» **Exercise brief**:
Your task is to print, exactly and only, the lines from the start of the entries below through the line with "Workistry Opens Its". Include both ends, but skip the pictures.

» **Data provided**:

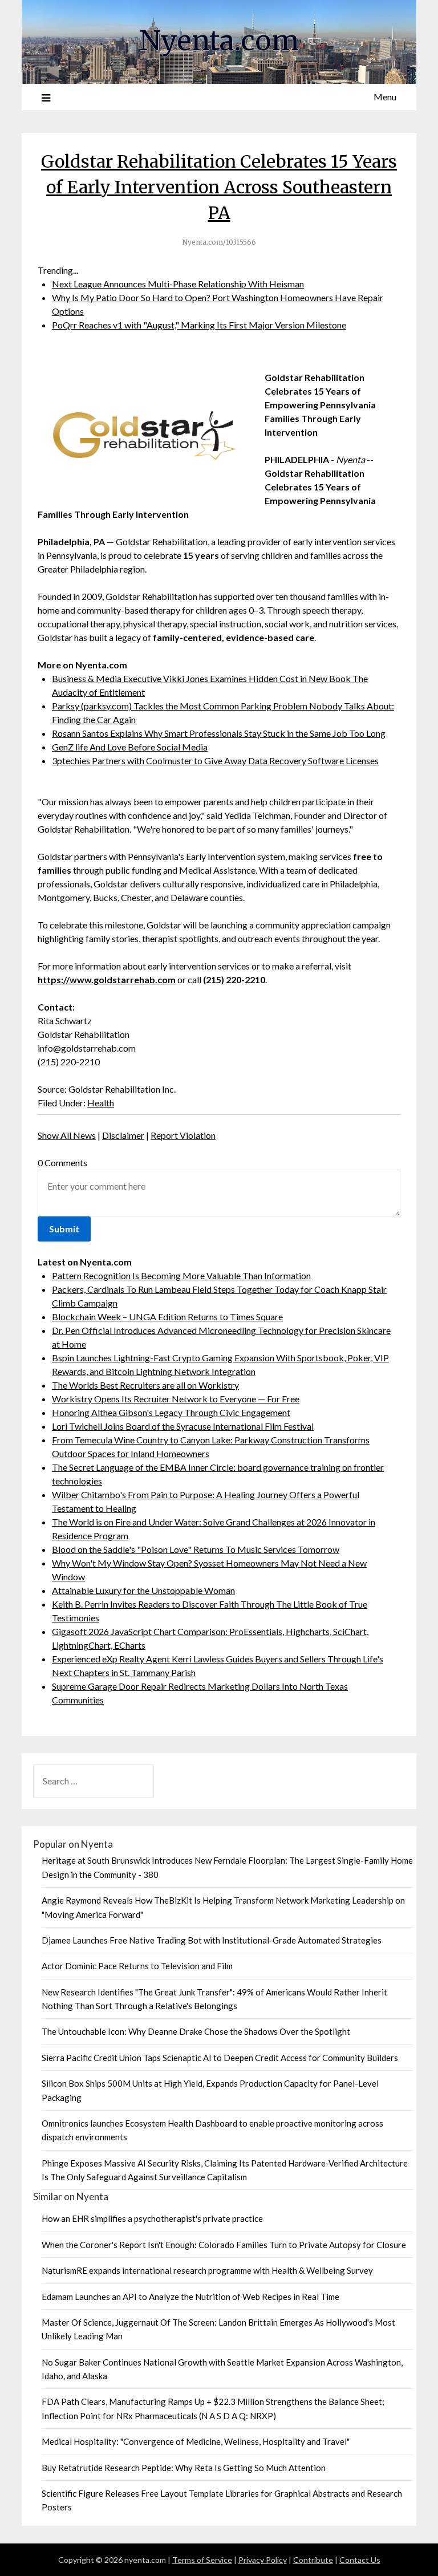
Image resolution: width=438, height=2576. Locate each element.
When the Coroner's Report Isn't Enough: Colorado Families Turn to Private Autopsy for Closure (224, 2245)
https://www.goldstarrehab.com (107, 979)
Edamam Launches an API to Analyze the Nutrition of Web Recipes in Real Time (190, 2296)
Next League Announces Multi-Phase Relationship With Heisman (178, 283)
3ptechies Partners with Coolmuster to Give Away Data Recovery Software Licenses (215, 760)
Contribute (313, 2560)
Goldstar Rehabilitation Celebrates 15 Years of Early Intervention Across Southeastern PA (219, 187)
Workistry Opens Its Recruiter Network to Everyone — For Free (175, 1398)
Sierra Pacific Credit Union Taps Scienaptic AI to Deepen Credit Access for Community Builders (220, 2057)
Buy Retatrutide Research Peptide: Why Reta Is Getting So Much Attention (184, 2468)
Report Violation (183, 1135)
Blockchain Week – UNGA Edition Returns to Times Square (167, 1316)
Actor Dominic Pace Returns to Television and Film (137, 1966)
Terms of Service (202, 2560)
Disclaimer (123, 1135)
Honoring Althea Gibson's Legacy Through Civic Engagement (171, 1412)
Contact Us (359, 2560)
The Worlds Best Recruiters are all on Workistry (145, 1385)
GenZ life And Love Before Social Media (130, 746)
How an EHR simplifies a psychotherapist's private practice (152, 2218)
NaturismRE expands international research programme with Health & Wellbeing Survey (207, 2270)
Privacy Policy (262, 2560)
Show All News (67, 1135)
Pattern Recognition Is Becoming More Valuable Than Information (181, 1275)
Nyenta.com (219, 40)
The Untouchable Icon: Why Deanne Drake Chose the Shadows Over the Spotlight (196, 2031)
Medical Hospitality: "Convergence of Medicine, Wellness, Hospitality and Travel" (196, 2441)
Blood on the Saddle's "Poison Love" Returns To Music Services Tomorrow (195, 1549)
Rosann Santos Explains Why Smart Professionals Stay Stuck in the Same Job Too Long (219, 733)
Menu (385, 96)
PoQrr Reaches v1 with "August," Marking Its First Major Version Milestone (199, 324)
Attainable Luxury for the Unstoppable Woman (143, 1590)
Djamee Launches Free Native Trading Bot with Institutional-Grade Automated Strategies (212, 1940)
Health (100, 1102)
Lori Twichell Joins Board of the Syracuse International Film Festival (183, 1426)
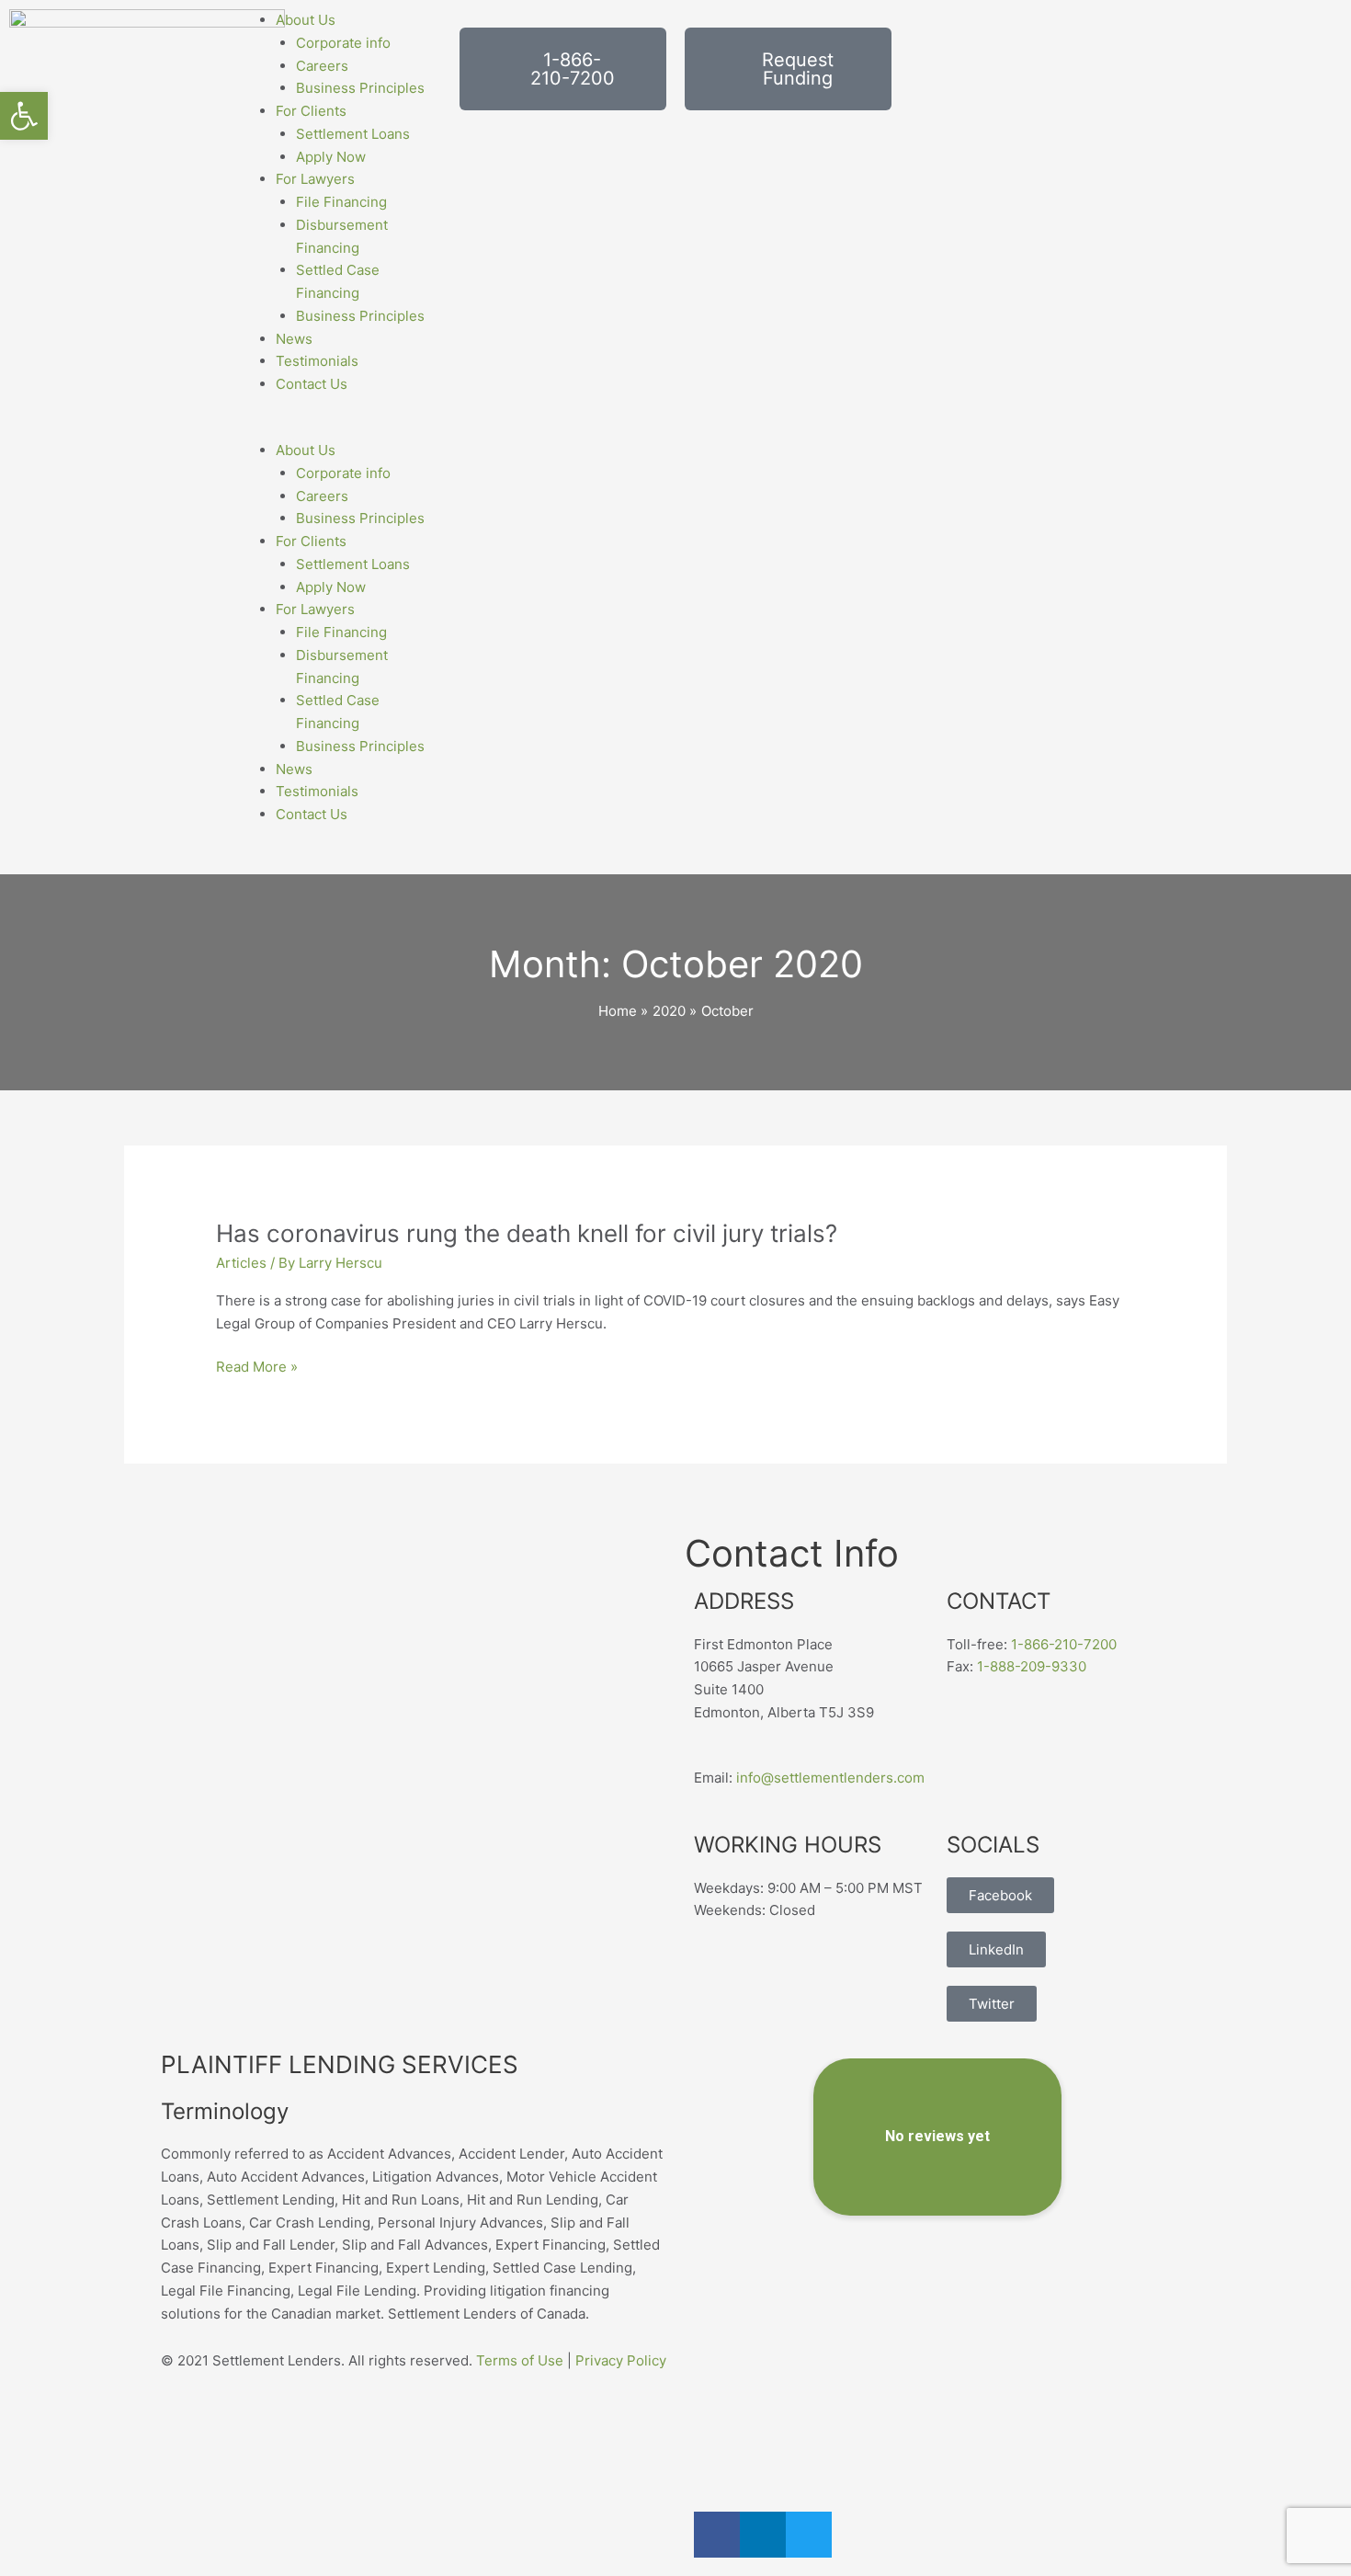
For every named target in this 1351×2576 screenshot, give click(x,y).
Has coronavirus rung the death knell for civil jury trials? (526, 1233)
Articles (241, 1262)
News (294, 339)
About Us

» **Response to the task**:
Image resolution: width=438, height=2576. Locate each element.
When the Coroner's Report Isn't Enough: Colorado Families Turn to Private Autopsy for Closure (224, 2245)
https://www.goldstarrehab.com (107, 979)
Edamam Launches an API to Analyze the Nutrition of Web Recipes in Real Time (190, 2296)
Next League Announces Multi-Phase Relationship With Heisman (178, 283)
3ptechies Partners with Coolmuster to Give Away Data Recovery Software Licenses (215, 760)
Contribute (313, 2560)
Goldstar Rehabilitation Celebrates 15 Years of Early Intervention Across Southeastern PA (219, 187)
Workistry Opens Its Recruiter Network to Everyone — For Free (175, 1398)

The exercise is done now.